> [Text excerpt]
★ ★ ★ ★ ★

Such remote working solutions can work not just in the short run, but also in the longer term as an option for work from home employees.
Remote working solutions through satellite offices can be challenging to implement. Primarily, this will include identifying compliant offices in multiple locations and then managing multiple stakeholders. It is both time-consuming and complicated.
RemoteX is a remote workspace management solution by Sneed. It provides a comprehensive solution that includes assessing requirements, identifying workspaces, vendor management, and billing.
2. Coworking spaces as Corporate Offices:
Most businesses are currently looking at conserving cash. It will result in them not deploying capital in non-strategic investments. Companies are likely to move away from making significant Capex investments, especially outside their core areas of business. Scaling back investments in office spaces will seem obvious.
As these enterprises look at expanding their office spaces or look at options at the end of each lease term, coworking spaces will now become a desirable option. The ability to operate out of world-class offices without having to invest in it is a compelling idea for any CFO.
Every economic crisis has made companies look inward and channelize energies into building compelling products and services. Spending will likely increase in strengthening the market presence and developing new solutions and not on discretionary projects.
Companies have always done a buy versus lease comparison to arrive at decisions. The cost of capital is no longer an issue, but the capital itself. Coworking spaces solve the problem of capital deployment. Innovative financial models will help both sides to appreciate the value it generates.
Office spaces will increasingly be looked at as an important, yet not a strategic investment. An enterprise is a cultural amalgamation of ideas and people. Coworking spaces will provide the necessary infrastructure that enterprises need to keep innovating.
3. Add on Services:
Access to high-speed internet and subscription model has ensured that communication tools are available to everyone. A few years back, video conferencing involved expensive equipment and exclusive setup. Today, simple apps on the mobile phone and computers have ensured that it is accessible anywhere, anytime.

★ ★ ★ ★ ★

> [Dataset]
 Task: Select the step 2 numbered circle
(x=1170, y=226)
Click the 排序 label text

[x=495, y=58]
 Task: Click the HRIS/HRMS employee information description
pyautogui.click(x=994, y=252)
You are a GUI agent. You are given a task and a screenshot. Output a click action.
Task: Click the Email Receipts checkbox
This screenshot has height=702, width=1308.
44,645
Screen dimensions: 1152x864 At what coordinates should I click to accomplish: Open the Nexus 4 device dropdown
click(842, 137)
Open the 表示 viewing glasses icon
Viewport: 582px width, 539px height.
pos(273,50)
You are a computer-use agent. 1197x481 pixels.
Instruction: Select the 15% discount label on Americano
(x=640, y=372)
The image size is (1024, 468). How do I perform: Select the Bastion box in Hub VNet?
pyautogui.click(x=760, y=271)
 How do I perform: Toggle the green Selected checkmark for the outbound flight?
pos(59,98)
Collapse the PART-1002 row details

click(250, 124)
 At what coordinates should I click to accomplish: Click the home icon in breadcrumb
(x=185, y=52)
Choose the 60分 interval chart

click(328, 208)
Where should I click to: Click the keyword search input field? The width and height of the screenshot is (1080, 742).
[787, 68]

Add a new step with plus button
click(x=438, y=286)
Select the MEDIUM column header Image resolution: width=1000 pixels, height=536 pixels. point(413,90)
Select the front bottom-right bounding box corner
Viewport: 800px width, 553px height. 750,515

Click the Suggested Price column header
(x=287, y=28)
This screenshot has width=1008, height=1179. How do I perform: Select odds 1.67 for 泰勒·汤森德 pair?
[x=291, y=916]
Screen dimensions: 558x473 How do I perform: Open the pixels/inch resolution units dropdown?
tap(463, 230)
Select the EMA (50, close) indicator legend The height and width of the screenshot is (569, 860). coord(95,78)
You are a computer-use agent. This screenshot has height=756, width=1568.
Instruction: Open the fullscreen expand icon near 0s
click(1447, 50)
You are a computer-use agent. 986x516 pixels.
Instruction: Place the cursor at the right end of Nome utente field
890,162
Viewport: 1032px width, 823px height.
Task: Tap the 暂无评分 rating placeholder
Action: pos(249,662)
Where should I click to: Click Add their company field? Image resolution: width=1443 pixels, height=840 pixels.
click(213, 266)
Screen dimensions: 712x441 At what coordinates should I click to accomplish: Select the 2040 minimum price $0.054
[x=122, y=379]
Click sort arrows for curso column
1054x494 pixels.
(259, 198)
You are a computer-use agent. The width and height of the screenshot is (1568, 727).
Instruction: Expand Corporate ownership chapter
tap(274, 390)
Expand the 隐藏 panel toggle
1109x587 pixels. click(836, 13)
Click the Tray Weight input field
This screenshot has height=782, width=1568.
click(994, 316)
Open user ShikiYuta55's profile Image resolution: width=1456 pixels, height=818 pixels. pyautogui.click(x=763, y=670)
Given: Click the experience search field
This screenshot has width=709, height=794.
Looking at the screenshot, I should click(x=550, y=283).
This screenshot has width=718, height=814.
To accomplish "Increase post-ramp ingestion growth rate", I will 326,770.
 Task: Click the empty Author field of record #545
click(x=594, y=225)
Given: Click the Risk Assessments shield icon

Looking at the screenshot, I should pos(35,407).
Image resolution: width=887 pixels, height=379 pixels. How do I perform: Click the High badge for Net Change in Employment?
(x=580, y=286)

★ ★ ★ ★ ★

Write a continuation of the article on coworking spaces and remote working, picking up after its last sentence about video conferencing apps.

> [Solved exercise]
Coworking spaces can look at partnerships with many such solution providers so that its members can have access to them without separate sign up. It will provide additional value to the members and, at the same time, provide new streams of revenues to them.
The coworking industry has evolved from being a business that was focused only on startups and young enterprises. As corporates have increasingly become members of coworking spaces, the offerings have also changed. It is no longer a business of real estate arbitrage and shared offices. Quality of services rendered and the ability to engage the users continuously have emerged as crucial differentiators.
In a short time, the industry has faced many challenges – rise and fall of funding and valuation, scrutiny of its business models, the ability to retain members, and more. The Covid19 pandemic is the latest of them.
Membership cancellations and the prospect of dwindling revenues, cashflows and, vacant inventory loom large and immediate solutions. In the short term, people working from these shared office spaces will experience a drop. Beyond this, challenges emanate from infrastructure design, member behavioral changes, and from its business model.
Operators will have to formulate strategies that can overcome these new challenges quickly.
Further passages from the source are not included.